Exercise: Whenever the word "اجتماعی" turns up in a line below, that line should be copied.
━━━ Given information
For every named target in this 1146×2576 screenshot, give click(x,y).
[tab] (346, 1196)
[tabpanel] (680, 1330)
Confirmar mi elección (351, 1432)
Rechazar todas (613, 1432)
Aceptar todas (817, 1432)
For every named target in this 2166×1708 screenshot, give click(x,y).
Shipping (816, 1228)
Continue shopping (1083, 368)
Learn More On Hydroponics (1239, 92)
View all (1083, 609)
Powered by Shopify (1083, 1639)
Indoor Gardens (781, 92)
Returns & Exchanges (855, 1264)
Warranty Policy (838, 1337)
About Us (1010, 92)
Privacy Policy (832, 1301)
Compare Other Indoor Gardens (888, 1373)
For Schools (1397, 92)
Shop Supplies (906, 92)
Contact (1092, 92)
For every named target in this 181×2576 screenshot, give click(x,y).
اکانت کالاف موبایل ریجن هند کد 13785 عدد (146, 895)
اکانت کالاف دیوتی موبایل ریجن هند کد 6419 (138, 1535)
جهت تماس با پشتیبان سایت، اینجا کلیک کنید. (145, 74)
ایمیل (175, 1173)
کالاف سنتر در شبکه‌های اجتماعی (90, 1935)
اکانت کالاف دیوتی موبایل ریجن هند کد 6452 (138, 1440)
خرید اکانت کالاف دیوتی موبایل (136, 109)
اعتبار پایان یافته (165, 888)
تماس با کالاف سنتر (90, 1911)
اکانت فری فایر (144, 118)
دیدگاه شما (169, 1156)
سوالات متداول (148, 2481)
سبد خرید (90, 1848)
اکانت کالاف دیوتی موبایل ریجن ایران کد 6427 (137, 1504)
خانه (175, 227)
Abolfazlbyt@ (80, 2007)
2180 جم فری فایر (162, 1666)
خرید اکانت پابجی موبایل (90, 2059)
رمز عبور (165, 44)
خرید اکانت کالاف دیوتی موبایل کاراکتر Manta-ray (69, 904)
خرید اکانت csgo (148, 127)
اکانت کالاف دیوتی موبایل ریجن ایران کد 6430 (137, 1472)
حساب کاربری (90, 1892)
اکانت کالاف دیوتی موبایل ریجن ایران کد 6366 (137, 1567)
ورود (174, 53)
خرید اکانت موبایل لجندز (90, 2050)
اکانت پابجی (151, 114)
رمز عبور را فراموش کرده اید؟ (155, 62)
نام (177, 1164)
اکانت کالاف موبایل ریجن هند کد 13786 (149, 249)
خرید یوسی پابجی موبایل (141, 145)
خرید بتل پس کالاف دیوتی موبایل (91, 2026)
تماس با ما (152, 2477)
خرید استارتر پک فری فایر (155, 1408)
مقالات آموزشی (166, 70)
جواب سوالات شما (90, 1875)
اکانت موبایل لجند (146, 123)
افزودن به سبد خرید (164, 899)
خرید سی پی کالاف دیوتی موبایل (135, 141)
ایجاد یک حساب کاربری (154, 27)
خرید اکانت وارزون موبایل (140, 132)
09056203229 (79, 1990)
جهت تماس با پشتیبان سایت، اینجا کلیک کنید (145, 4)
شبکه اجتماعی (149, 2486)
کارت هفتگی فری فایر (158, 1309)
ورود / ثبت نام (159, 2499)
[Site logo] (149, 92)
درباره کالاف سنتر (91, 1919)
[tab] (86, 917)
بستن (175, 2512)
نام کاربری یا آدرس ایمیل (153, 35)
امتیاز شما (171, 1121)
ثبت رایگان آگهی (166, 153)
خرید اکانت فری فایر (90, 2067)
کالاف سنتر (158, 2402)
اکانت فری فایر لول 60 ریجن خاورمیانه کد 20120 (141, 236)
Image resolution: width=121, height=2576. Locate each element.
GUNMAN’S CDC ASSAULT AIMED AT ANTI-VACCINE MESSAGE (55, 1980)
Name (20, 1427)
━━━━━━
Task result:
کالاف سنتر در شبکه‌های اجتماعی (90, 1935)
شبکه اجتماعی (149, 2486)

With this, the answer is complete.